The decidual defect following a uterine scar may have an adverse effect on early implantation by creating conditions for preferential attachment of the blastocyst to scar tissue and facilitating abnormally deep invasion of the extravillous trophoblast leading to AIP, but it may also lead to impaired placentation if the uterine tissue around the scar is compromised and does not allow a sufficient blood supply to the placenta. A recent study of the uterine circulation in women with a previous CS has shown that the uterine artery resistance is increased and the volume of uterine blood flow is decreased as a fraction of maternal cardiac output compared to women with a previous vaginal birth [146]. These data suggest a possible relationship between of a poorly vascularized uterine scar area and an increased in the resistance to blood flow in the uterine circulation with a secondary impact on placental implantation.

Large epidemiologic studies have shown that women who have had a previous CS are at increased risk of unexplained stillbirth in the second pregnancy [147, 148]. The etiology behind the higher rates of unexplained stillbirth in subsequent pregnancies after cesarean delivery remains unknown, but it could be explained by the increased prevalence of placenta abruption, which may be, in turn, a consequence of impaired placentation [125].

Epidemiological studies have also indicated that a cesarean delivery is associated with increased risks of placenta previa and abruption in the subsequent pregnancies [36, 149153]. The risk of previa is higher with increasing number of prior cesarean deliveries [149].

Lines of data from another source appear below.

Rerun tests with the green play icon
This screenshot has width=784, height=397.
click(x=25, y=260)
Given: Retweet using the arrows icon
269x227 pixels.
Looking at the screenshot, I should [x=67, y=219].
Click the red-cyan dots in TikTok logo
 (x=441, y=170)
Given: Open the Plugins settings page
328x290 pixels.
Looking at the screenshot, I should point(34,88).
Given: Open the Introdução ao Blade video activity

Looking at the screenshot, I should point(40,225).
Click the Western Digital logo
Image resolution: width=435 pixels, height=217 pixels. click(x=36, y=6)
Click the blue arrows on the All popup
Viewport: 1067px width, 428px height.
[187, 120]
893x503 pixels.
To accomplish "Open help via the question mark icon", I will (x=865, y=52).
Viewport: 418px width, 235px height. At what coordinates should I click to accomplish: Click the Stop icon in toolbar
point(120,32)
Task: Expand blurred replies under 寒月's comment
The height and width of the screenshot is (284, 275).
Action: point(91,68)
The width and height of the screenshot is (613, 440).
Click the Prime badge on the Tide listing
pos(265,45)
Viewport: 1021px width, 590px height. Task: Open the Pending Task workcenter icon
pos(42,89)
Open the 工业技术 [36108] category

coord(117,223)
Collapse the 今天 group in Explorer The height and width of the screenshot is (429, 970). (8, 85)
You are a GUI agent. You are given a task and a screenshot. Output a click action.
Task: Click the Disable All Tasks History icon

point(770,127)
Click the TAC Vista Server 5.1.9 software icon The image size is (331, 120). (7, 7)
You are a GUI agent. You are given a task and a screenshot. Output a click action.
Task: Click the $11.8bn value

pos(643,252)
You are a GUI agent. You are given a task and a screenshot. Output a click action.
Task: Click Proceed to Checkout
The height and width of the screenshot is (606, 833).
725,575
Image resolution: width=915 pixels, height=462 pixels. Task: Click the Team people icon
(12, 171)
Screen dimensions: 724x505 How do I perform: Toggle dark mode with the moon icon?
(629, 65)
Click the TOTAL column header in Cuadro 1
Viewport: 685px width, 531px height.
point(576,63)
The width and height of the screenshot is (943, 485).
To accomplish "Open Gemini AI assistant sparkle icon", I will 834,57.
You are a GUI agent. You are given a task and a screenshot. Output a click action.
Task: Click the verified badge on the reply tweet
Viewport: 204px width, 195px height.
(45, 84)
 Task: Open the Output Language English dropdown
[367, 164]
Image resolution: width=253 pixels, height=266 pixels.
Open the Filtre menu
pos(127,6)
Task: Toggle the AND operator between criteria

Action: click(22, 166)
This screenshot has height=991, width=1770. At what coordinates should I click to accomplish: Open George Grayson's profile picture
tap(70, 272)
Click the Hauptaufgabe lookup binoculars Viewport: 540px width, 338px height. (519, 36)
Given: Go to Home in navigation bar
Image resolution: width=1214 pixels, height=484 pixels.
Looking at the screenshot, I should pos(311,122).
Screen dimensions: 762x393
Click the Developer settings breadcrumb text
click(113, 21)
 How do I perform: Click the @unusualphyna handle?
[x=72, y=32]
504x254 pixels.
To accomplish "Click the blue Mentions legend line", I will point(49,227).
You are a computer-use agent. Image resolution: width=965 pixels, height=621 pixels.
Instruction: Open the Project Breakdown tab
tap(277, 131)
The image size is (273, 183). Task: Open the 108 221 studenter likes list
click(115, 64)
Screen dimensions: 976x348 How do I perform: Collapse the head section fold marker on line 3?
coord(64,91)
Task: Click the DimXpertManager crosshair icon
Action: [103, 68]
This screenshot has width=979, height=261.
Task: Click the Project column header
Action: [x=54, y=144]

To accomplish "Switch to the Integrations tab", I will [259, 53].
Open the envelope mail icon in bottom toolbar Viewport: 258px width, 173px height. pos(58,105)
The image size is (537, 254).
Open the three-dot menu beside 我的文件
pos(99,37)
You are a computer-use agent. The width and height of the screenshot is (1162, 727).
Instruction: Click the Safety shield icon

By contrast, the 20 % increased risk of previa associated with prior intrapartum cesarean delivery was found to be not significant. A recent meta-analysis of five cohorts and 11 case-control studies published between 1990 and 2011 has indicated that after a cesarean delivery, the calculated summary odds ratios (OR) are 1.47 for placenta previa and 1.38 for placental abruption [151]. The increased incidence of placenta previa and placenta abruption after a previous CS supports the concept of a biological dysfunction of the lower-segment myometrium secondary to damage of the corresponding uterine area by previous lower-segment CS scar [125].

Conclusion

The aim of this chapter was not just to summarize possible complications, but also to explain our vision toward a reduction in the rate of CS complications by providing insights into the physiology of the late pregnancy, hence the understanding when is the most optimal time to perform the operation, and by introduction of the most reasonable way to conduct the surgery which is based on evidence resulting from several comparative studies. Any CS should follow a solid indication, and in case there is one, a predelivery CS should be avoided unless in an emergency. It is important that the physiological changes occurring to the mother following CS will be as similar as possible to those happening in natural childbirth.